Harvesting sunshine

A drift of dark eyed golden Rudbeckia smile back at me from over the pond, cheerfully radiating sunshine even as the clouds roll in, the wind gets up and a cool damp draft blows down my neck.

Autumn is beginning to show its true colours and as the weather turns so do the leaves. Falling levels of light and cooling temperatures trigger changes in all of us. While we pile on layers of warmer clothes, deciduous plants are getting ready to shed their layers of leaves. Feeding, which leaves do for their plants through spring and summer, is forgotten for now, surviving winter takes priority.

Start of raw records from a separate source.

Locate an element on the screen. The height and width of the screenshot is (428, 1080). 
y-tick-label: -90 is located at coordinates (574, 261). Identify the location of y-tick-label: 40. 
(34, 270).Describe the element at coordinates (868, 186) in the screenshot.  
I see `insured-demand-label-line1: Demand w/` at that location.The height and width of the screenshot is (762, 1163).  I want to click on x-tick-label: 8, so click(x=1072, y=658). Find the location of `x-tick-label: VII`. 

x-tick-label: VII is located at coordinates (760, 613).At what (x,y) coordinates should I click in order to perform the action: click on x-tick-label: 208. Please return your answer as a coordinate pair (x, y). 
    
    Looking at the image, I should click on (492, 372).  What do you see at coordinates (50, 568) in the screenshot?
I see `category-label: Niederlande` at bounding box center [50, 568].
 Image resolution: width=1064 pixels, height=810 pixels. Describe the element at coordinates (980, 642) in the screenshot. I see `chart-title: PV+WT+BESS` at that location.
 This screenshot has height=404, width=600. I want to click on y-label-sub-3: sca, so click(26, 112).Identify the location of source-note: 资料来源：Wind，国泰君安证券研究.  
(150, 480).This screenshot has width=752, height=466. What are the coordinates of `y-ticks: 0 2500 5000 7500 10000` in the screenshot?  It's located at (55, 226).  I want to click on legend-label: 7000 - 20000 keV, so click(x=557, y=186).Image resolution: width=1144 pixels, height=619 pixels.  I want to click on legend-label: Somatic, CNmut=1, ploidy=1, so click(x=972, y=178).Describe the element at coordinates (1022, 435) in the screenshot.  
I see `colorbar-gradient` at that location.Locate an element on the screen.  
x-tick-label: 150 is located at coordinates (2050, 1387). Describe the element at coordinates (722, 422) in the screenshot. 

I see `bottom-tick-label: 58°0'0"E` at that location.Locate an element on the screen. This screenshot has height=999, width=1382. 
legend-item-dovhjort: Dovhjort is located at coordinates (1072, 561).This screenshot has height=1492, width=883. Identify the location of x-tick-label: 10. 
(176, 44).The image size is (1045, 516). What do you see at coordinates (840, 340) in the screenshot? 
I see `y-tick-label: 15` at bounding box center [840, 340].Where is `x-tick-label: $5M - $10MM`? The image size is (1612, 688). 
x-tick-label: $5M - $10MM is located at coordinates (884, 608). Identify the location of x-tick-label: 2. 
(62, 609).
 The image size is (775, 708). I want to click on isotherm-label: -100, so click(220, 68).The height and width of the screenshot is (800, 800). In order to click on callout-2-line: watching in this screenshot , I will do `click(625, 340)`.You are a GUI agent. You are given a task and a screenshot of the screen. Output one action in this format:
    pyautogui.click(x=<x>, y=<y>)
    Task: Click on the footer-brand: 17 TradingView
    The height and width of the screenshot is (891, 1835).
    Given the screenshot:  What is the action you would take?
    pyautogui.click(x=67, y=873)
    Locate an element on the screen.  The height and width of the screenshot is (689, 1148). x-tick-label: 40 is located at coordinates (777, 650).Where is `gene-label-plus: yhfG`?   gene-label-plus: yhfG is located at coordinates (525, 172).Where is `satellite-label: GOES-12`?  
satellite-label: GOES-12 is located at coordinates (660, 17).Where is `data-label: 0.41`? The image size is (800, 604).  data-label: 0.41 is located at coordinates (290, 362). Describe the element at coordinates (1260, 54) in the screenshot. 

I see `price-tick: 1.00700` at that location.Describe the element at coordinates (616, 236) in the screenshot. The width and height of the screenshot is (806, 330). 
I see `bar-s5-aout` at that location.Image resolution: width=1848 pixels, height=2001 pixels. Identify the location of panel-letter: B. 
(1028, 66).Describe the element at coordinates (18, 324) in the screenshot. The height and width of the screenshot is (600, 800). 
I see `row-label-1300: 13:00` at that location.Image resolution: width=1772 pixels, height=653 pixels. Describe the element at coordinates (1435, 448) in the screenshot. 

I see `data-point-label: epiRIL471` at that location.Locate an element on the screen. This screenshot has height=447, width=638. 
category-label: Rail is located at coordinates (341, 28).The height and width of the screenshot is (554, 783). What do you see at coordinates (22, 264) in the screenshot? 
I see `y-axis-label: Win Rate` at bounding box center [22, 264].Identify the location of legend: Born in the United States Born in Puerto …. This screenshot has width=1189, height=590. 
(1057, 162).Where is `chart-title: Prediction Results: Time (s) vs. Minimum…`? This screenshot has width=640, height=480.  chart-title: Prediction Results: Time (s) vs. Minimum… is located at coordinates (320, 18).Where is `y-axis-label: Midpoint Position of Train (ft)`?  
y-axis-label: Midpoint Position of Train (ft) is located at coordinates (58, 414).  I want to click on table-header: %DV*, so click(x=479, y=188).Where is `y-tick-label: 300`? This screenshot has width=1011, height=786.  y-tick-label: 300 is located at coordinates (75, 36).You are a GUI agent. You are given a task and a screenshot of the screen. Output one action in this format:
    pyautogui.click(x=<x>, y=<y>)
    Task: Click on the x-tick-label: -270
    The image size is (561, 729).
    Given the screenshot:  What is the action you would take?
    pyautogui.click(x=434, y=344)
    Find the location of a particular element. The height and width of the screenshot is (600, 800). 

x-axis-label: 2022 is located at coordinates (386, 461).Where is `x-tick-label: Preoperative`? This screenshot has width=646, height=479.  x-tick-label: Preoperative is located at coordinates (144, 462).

Chlorophyll breaks down and its loss reveals the reds and yellows of anthocyanins and carotinoides, the temporary blaze of colour we love to see in autumn. By the end of the season and leaf fall, all that energy provided by sunlight has been stored by plants in their fruit, roots, bulbs, corms and tubers for the next generation or to see them through the winter.

When we plant bulbs for next spring flowers we are burying the sun’s energy under the soil and as we pick and eat fruit, nuts and seeds, we are harvesting sunshine just as the birds and small mammals do. Each autumn a squirrel makes holes around my garden and hides the hazel nuts he beats me to picking every year.

While I might rarely get to taste the nuts from my garden’s hazel trees, I will enjoy the sun’s energy stored in the blackberries from the hedge and windfall apples. The least blemished I’ll munch on soon, crisp and fresh. Others will be cooked and frozen for a burst of light on dark winter days.

Some people go abroad on holiday for their dose of winter sun but I take mine at home, harvested as berries, fruit and green winter vegetables. Grown specially or foraged, picked as fresh as it’s possible to get, straight from my garden and full of stored sunshine.